Continuous bioprocessing can also be especially beneficial in downstream for biopharmaceuticals with more structural complexity (e.g., multispecifics), as they are less stable and susceptible to misfolding and aggregation, which makes storage challenging. The less stable a molecule is, the faster you have to move process streams without storing it in tanks, Hebbi said.
While the potential is there, early adoption invariably requires a fair amount of risk tolerance, and this can especially dissuade smaller companies. However, “we need to be able to accept some level of risk,” Lee said, to reap the benefits of continuous manufacturing. Of course, that’s easier said than done.
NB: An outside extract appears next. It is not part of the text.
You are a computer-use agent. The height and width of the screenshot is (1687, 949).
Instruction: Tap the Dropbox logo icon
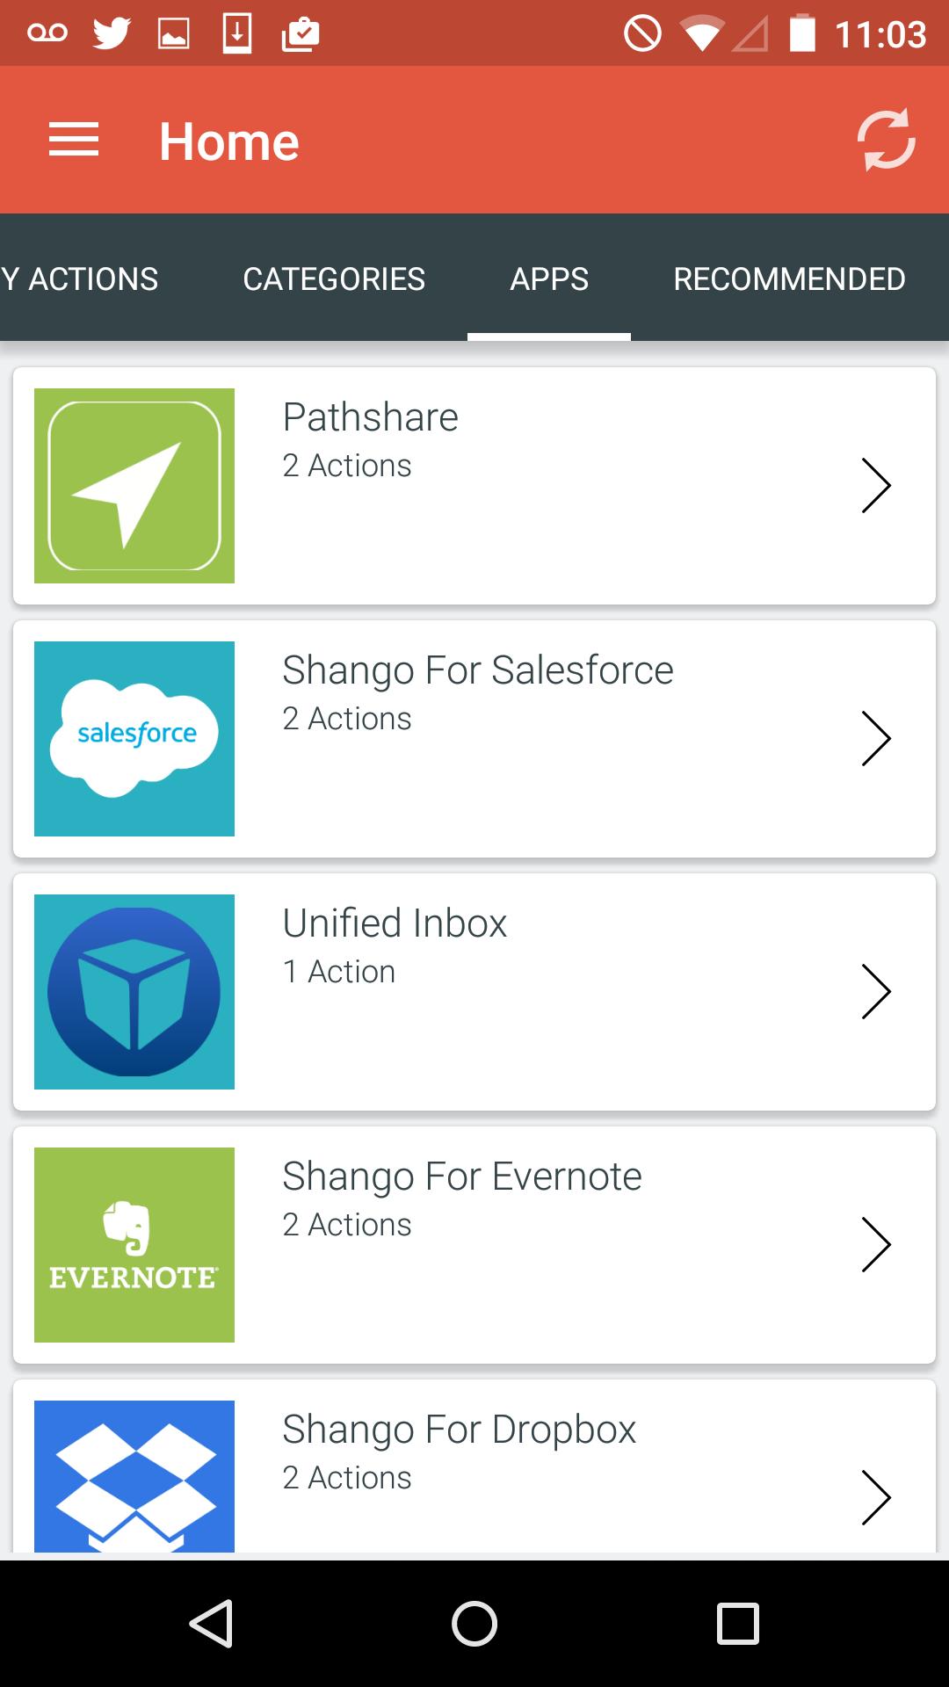(134, 1476)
“It’s hard to convince an individual project team that their molecule is the one — that they’re the ones who are going to go first,” Coolbaugh said. After all, adding risk to intrinsically risky projects doesn’t help inspire confidence. Understanding this natural aversion — and addressing it through proper training and support — is the first step in successfully implementing continuous processes.
Implement Gradually And Build Cross-Functional Teams
One silver lining, the roundtable agreed, is that risk diminishes over time. Like anything, the first time is the worst time, but your company’s continuous manufacturing process won’t improve — nor will the risk go down — if you don’t start somewhere. “You have to get something in place first, and then you grow, and you evolve from there,” Coolbaugh said. Don’t try to overhaul everything at once. Implementation should be gradual, starting with the most important aspects of your process.
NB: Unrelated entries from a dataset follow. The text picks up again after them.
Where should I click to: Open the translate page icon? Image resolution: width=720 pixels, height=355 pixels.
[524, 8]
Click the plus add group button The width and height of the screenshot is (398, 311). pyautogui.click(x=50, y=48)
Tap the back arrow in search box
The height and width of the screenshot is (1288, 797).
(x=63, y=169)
This stepwise adoption of continuous technology mirrors the evolution of fed-batch systems over time, said Hebbi. He alluded to technologies like Single-Pass Tangential Flow Filtration (SPTFF) and multi-column chromatography, two technologies that were once new and complicated but gradually became the standard.
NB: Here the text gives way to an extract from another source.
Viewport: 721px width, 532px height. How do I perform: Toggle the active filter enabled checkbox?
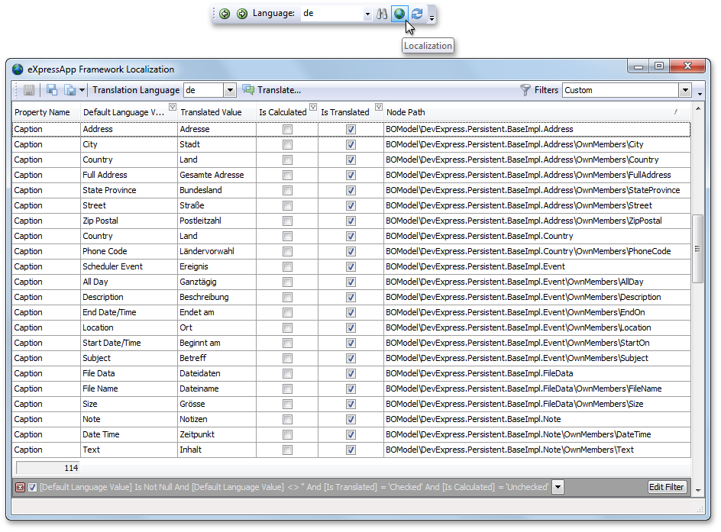click(x=32, y=487)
It is critical to provide proper training when implementing these technologies. Both Hebbi and Coolbaugh talked about the importance of building teams with cross-functional expertise spanning automation, downstream process development, and analytical development. Teams that combine such diverse knowledge areas are better suited for the dynamic decision-making needed for operations, Hebbi said.
Effecting Change Through Collaboration
Ultimately, the potential of continuous manufacturing can only be realized through the collective effort of manufacturers and stakeholders across the industry. Mass adoption is possible, but everyone at the roundtable agreed that it requires a change in mindset.
Yes, updating processes and integrating new technologies is hard, but so is nearly everything about biopharmaceutical development. Being an early adopter is risky, but there is no advantage in ignoring technological developments that can markedly improve production capacity and process efficiency.
Whole processes don’t have to change overnight. Progress begins with intention, and even implementing continuous bioprocessing technology in one unit operation can reduce the COGs.
Everyone at the table agreed that the way towards industry-wide adoption is through collaboration. There is an opportunity for manufacturers to work together to standardize these workflows and the approach to continuous bioprocess development, said Mi. The more CMOs that offer continuous bioprocessing capabilities, the less companies will need to perform a full equipment technology transfer on top of the process transfer, Lee said.
Change can’t happen in a vacuum. “At the end of the day, we compete on the quality of our drugs, not on the quality of our manufacturing processes,” Coolbaugh said. “If we can all do better, then it’s better for the patients.”